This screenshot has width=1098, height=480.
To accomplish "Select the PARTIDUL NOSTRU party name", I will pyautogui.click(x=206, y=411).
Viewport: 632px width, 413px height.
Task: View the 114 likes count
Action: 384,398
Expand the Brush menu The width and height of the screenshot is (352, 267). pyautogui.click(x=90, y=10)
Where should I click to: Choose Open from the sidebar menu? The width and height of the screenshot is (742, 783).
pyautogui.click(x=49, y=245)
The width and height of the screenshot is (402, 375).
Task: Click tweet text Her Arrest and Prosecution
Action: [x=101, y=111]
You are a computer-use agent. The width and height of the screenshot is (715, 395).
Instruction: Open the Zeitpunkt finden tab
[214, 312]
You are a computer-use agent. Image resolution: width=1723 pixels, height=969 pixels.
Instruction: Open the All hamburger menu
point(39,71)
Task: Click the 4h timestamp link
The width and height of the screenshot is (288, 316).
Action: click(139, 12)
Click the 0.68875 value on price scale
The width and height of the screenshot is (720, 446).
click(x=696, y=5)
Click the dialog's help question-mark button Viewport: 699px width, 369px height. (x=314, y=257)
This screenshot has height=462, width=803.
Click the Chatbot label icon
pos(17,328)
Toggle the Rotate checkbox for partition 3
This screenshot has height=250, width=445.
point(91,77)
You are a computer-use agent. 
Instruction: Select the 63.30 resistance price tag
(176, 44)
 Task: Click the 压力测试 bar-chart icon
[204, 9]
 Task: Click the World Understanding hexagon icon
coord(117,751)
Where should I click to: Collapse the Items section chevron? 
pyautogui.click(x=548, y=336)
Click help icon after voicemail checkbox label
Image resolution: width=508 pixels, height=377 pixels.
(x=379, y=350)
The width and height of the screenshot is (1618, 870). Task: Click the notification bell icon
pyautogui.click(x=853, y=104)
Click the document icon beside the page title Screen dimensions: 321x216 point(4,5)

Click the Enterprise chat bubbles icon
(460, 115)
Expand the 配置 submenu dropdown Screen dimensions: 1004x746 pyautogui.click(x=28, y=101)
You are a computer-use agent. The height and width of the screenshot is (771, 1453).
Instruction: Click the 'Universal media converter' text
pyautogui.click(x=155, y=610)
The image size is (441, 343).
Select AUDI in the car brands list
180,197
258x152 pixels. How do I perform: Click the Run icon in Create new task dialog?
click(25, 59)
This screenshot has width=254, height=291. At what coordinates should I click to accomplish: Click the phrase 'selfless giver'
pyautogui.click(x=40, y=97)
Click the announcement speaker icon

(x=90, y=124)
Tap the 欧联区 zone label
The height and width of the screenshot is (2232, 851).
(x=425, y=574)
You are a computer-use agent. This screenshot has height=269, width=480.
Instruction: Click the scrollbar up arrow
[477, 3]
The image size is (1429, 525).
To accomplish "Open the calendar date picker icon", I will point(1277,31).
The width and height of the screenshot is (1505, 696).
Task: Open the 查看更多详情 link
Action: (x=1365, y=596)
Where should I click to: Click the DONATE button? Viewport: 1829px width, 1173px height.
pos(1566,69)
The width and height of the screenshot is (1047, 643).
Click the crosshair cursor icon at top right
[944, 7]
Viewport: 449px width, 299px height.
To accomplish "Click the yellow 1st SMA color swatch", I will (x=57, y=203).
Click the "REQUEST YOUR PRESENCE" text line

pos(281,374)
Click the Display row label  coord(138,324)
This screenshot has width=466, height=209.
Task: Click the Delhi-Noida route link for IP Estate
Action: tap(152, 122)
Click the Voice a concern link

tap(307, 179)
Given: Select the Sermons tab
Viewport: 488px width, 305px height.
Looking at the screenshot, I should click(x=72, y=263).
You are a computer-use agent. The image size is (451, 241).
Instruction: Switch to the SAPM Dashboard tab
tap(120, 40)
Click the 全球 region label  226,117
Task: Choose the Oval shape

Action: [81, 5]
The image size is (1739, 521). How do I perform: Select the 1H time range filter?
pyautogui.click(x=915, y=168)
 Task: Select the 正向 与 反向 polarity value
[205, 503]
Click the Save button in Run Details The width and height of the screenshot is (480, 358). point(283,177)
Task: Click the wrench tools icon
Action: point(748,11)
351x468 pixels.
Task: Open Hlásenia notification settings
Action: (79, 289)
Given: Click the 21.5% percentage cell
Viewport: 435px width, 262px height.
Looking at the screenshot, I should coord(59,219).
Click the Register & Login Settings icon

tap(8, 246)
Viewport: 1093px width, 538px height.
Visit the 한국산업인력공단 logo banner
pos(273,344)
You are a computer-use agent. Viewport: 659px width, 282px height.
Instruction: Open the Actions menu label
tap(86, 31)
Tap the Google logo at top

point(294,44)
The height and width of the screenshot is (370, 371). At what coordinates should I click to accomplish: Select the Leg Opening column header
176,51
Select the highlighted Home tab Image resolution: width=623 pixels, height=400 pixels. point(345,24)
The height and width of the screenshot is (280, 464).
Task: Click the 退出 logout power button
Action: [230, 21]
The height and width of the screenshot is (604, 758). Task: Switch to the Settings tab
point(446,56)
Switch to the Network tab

TASK TO COMPLETE: Every single line in the records above must be written out exactly.

YOUR RESPONSE:
This screenshot has width=1098, height=480.
To accomplish "Select the PARTIDUL NOSTRU party name", I will pyautogui.click(x=206, y=411).
Viewport: 632px width, 413px height.
Task: View the 114 likes count
Action: 384,398
Expand the Brush menu The width and height of the screenshot is (352, 267). pyautogui.click(x=90, y=10)
Where should I click to: Choose Open from the sidebar menu? The width and height of the screenshot is (742, 783).
pyautogui.click(x=49, y=245)
The width and height of the screenshot is (402, 375).
Task: Click tweet text Her Arrest and Prosecution
Action: [x=101, y=111]
You are a computer-use agent. The width and height of the screenshot is (715, 395).
Instruction: Open the Zeitpunkt finden tab
[214, 312]
You are a computer-use agent. Image resolution: width=1723 pixels, height=969 pixels.
Instruction: Open the All hamburger menu
point(39,71)
Task: Click the 4h timestamp link
The width and height of the screenshot is (288, 316).
Action: click(139, 12)
Click the 0.68875 value on price scale
The width and height of the screenshot is (720, 446).
click(x=696, y=5)
Click the dialog's help question-mark button Viewport: 699px width, 369px height. (x=314, y=257)
This screenshot has height=462, width=803.
Click the Chatbot label icon
pos(17,328)
Toggle the Rotate checkbox for partition 3
This screenshot has height=250, width=445.
point(91,77)
You are a computer-use agent. 
Instruction: Select the 63.30 resistance price tag
(176, 44)
 Task: Click the 压力测试 bar-chart icon
[204, 9]
 Task: Click the World Understanding hexagon icon
coord(117,751)
Where should I click to: Collapse the Items section chevron? 
pyautogui.click(x=548, y=336)
Click help icon after voicemail checkbox label
Image resolution: width=508 pixels, height=377 pixels.
(x=379, y=350)
The width and height of the screenshot is (1618, 870). Task: Click the notification bell icon
pyautogui.click(x=853, y=104)
Click the document icon beside the page title Screen dimensions: 321x216 point(4,5)

Click the Enterprise chat bubbles icon
(460, 115)
Expand the 配置 submenu dropdown Screen dimensions: 1004x746 pyautogui.click(x=28, y=101)
You are a computer-use agent. The height and width of the screenshot is (771, 1453).
Instruction: Click the 'Universal media converter' text
pyautogui.click(x=155, y=610)
The image size is (441, 343).
Select AUDI in the car brands list
180,197
258x152 pixels. How do I perform: Click the Run icon in Create new task dialog?
click(25, 59)
This screenshot has width=254, height=291. At what coordinates should I click to accomplish: Click the phrase 'selfless giver'
pyautogui.click(x=40, y=97)
Click the announcement speaker icon

(x=90, y=124)
Tap the 欧联区 zone label
The height and width of the screenshot is (2232, 851).
(x=425, y=574)
You are a computer-use agent. This screenshot has height=269, width=480.
Instruction: Click the scrollbar up arrow
[477, 3]
The image size is (1429, 525).
To accomplish "Open the calendar date picker icon", I will point(1277,31).
The width and height of the screenshot is (1505, 696).
Task: Open the 查看更多详情 link
Action: (x=1365, y=596)
Where should I click to: Click the DONATE button? Viewport: 1829px width, 1173px height.
pos(1566,69)
The width and height of the screenshot is (1047, 643).
Click the crosshair cursor icon at top right
[944, 7]
Viewport: 449px width, 299px height.
To accomplish "Click the yellow 1st SMA color swatch", I will (x=57, y=203).
Click the "REQUEST YOUR PRESENCE" text line

pos(281,374)
Click the Display row label  coord(138,324)
This screenshot has width=466, height=209.
Task: Click the Delhi-Noida route link for IP Estate
Action: tap(152, 122)
Click the Voice a concern link

tap(307, 179)
Given: Select the Sermons tab
Viewport: 488px width, 305px height.
Looking at the screenshot, I should click(x=72, y=263).
You are a computer-use agent. The image size is (451, 241).
Instruction: Switch to the SAPM Dashboard tab
tap(120, 40)
Click the 全球 region label  226,117
Task: Choose the Oval shape

Action: [81, 5]
The image size is (1739, 521). How do I perform: Select the 1H time range filter?
pyautogui.click(x=915, y=168)
 Task: Select the 正向 与 反向 polarity value
[205, 503]
Click the Save button in Run Details The width and height of the screenshot is (480, 358). point(283,177)
Task: Click the wrench tools icon
Action: point(748,11)
351x468 pixels.
Task: Open Hlásenia notification settings
Action: (79, 289)
Given: Click the 21.5% percentage cell
Viewport: 435px width, 262px height.
Looking at the screenshot, I should coord(59,219).
Click the Register & Login Settings icon

tap(8, 246)
Viewport: 1093px width, 538px height.
Visit the 한국산업인력공단 logo banner
pos(273,344)
You are a computer-use agent. Viewport: 659px width, 282px height.
Instruction: Open the Actions menu label
tap(86, 31)
Tap the Google logo at top

point(294,44)
The height and width of the screenshot is (370, 371). At what coordinates should I click to accomplish: Select the Leg Opening column header
176,51
Select the highlighted Home tab Image resolution: width=623 pixels, height=400 pixels. point(345,24)
The height and width of the screenshot is (280, 464).
Task: Click the 退出 logout power button
Action: [230, 21]
The height and width of the screenshot is (604, 758). Task: Switch to the Settings tab
point(446,56)
Switch to the Network tab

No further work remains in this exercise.